Reputation: 20906

How does a crawler ensure a maximum coverage?

I read some articles on Web crawling and learnt the basics of crawling. According to them, the web crawlers just use the URLs retrieved by the other web pages and going through a tree (a mesh practically)

In this case how does a crawler ensures the maximum coverage. Obviously there may be a lot of sites that don't have referral links from other pages/sites. Does the search engines follow any other mechanisms other than crawling and manual registration? (i.e getting information from domain registries)

If they are just based on crawling, How should we select a good set of "Root" sites to begin crawling? (We have no way to predict the results. If we select 100 sites with no referel links the engine will come up with just 100 sites + their inner pages)

Upvotes: 4

Answers (3)

sharptooth

Reputation: 170499

There're no magic mechanism that would allow a crawler to find a site not referred to by any other site already crawled or not being manually added to the crawler.

The crawler only traverses the graph of links starting with a set of manually registered - and therefore predefined - roots.
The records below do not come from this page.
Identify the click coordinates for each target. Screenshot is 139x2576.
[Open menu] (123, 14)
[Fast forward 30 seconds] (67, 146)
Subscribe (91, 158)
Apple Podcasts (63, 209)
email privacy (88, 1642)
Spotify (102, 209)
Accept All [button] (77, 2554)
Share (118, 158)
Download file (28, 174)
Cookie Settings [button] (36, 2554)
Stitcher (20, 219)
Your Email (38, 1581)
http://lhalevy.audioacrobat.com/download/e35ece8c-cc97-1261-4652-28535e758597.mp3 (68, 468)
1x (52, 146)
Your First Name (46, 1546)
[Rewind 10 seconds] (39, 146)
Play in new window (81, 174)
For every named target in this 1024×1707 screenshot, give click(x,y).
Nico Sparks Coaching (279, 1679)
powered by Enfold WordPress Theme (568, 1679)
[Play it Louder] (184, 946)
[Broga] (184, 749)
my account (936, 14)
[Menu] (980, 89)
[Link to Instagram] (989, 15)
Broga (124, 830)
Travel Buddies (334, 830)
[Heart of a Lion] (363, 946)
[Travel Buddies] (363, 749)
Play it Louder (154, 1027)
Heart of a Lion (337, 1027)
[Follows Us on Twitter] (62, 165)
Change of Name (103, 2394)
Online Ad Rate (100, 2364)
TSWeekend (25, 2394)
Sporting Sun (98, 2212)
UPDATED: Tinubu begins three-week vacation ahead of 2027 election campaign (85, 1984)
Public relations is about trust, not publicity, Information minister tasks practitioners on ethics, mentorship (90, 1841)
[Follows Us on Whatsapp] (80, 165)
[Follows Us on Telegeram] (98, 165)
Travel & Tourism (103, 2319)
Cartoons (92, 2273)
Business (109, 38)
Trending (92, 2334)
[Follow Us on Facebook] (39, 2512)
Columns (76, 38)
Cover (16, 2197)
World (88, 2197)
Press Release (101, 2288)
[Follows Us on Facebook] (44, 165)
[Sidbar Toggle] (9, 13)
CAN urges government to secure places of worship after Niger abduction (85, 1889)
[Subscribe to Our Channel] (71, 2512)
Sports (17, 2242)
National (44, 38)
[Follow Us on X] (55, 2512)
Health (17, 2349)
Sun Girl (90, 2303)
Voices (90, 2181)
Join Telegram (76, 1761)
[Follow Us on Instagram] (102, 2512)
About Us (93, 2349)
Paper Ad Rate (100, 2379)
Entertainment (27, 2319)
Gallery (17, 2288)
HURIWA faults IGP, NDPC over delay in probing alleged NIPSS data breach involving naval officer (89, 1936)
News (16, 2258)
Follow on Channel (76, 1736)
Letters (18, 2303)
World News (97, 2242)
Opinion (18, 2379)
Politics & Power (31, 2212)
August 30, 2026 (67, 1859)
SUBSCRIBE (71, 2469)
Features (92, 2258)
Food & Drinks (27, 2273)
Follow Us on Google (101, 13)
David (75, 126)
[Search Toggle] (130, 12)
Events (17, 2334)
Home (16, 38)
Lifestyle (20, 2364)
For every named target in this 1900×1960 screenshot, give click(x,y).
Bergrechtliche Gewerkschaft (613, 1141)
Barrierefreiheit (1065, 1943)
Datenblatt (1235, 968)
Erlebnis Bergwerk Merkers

Everything that is off the graph will be unreachable to the crawler - it will have no means for finding this content.

Upvotes: 1

Michael Borgwardt

Reputation: 346270

Obviously there may be a lot of sites that don't have referral links from other pages/sites.

I don't think this really is as big a problem as you think.

Does the search engines follow any other mechanisms other than crawling and manual registration? (i.e getting information from domain registries)

None that I heard of.

If they are just based on crawling, How should we select a good set of "Root" sites to begin crawling?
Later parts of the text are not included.